New Movies: The Pirates: Band of Misfits

By now we've come to expect a certain (high) level of quality from Aardman Animation—after all, these were the animated movies we started watching back in the 1990s, well before we had kids, when the company was dominating the animated short category at the Oscars. With rare exceptions, though, we've also come to expect Wallace and Gromit, and films like Chicken Run that defied that expectations, while perfectly well executed, always seemed to me to be missing that little spark of wacky Brit inspiration that puts the W&G oeuvre over the top. (Perhaps it's unfair to hold a studio to the standard of its very highest work, when that standard is rarely matched by anyone else either—but I do the same thing to Pixar, too. So I'm consistent!)

So when I saw the previews for The Pirates: Band of Misfitsa movie whose visual style was so clearly Aardman's that the credit was unnecessary—I wasn't so sure about it. My kids, however, had no such qualms—the preview had them at "Ghost ship—ooooooooh!"—and so we marched off to see it at the first opportunity. (We are not yet familiar with the book series by Gideon Defoe upon which the movie is based, though I'm thinking now we ought to become so shortly!)

The boys—veteran W&G fans themselves, I should add—could hardly have had a better time. And, grudgingly at first, neither could we, really: The story of the titular barely competent buccaneers and their captain—actually named the Pirate Captain and voiced by Hugh Grant in his best polite-English-discomfort mode—as they try to win the coveted Pirate of the Year trophy is silly, sure, but only in the manner of Aardman tradition. (After all, it's not like Wallace and Gromit's battle against the Were-Rabbit was exactly free of silliness.)

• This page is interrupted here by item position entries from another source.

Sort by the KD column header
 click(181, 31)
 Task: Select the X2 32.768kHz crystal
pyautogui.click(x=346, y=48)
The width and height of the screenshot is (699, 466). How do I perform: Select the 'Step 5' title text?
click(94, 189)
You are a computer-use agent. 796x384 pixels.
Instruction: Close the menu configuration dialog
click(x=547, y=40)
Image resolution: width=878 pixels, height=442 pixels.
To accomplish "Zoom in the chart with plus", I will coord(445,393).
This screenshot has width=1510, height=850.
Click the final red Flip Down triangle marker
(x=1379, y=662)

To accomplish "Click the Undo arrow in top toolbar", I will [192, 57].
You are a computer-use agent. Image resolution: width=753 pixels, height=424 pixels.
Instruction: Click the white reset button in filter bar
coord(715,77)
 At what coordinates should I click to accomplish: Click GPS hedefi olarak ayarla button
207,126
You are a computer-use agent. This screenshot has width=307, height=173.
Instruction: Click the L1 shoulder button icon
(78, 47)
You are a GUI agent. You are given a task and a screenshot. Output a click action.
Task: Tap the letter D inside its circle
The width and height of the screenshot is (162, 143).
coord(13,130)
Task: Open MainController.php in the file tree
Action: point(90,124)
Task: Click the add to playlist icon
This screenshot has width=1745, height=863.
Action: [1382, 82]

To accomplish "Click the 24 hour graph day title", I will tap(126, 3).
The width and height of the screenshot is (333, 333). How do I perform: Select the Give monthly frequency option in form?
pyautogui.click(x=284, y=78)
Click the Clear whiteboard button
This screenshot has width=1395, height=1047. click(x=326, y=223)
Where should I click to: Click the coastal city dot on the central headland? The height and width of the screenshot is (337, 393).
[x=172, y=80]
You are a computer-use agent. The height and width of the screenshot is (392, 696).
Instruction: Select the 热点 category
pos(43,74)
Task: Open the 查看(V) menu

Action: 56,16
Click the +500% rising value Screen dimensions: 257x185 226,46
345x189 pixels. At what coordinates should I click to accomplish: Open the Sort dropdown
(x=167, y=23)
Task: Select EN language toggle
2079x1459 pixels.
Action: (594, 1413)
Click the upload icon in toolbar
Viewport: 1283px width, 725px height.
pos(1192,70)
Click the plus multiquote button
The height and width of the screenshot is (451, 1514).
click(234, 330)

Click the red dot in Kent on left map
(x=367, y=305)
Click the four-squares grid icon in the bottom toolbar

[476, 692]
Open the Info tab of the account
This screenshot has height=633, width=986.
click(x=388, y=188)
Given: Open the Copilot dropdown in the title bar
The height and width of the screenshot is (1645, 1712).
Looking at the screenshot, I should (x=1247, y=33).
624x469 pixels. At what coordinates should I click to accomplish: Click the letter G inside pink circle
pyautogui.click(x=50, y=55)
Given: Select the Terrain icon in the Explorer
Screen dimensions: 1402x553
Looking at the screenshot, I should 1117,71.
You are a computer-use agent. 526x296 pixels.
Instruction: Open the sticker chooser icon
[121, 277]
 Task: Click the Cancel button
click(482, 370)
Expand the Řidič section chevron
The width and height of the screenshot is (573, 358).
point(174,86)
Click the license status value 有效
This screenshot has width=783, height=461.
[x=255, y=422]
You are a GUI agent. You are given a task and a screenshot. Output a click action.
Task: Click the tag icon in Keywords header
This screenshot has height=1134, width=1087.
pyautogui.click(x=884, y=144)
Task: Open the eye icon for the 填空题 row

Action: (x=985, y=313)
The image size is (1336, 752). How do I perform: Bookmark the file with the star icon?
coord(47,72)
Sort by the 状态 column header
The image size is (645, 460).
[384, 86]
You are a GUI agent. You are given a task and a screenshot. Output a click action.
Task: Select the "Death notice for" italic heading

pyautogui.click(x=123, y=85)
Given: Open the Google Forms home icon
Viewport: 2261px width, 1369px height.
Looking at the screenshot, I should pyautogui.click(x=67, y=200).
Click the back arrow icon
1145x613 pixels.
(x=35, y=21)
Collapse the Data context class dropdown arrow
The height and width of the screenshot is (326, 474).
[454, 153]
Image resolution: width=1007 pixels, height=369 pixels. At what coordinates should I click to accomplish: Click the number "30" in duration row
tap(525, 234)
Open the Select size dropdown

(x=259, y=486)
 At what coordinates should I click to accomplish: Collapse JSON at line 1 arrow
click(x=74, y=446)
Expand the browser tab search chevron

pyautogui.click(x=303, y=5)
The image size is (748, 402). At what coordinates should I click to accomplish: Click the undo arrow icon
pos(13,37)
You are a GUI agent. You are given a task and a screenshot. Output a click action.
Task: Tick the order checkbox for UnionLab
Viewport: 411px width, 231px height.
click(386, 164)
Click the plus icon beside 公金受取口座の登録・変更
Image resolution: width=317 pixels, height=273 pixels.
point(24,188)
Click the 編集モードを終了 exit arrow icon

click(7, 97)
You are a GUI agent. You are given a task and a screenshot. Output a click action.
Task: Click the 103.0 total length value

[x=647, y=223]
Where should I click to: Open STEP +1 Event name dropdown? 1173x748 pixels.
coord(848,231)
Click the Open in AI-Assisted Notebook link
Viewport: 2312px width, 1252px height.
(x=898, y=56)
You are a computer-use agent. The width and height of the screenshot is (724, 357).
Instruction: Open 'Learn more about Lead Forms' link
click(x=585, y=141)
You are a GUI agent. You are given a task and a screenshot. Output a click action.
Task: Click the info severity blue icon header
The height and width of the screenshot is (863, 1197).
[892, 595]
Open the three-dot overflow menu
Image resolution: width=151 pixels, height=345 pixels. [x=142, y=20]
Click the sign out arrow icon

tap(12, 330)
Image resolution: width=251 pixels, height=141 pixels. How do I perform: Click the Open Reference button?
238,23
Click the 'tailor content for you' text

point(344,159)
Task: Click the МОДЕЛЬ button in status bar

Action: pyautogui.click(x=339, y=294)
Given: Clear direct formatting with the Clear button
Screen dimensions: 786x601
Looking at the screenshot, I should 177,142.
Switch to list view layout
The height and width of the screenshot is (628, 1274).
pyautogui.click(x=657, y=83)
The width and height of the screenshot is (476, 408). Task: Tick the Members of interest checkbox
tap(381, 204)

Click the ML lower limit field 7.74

And, like the studio's previous work, all sorts of cleverness for parents is baked into the silly, including the inclusion of a young, corruptible Charles Darwin (voiced by David Tennant) and a supervillainous Queen Victoria (the always marvelous Imelda Staunton) as major characters. For those of us missing the Buster Keaton-ish silent expressiveness of Gromit, there's even a similarly put-upon monkey named Mister Bobo that's been trained by Darwin as a butler (see above re: silly), whose deadpan communications via beautifully scripted written cards are hysterically funny.

Do I worry that I will need to clear up someday with my sons that Queen Victoria did not, as far as we are aware, chair an evil secret society that enjoyed capturing and eating endangered species? (Or, for that matter, that Darwin was not, as far as we know, romantically infatuated with that queen?) Yes. But will that be worth the rolling giggles I saw both my sons helplessly indulging in as they watched the film, some of which my wife and I were indulging in ourselves? I'd have to say yes as well.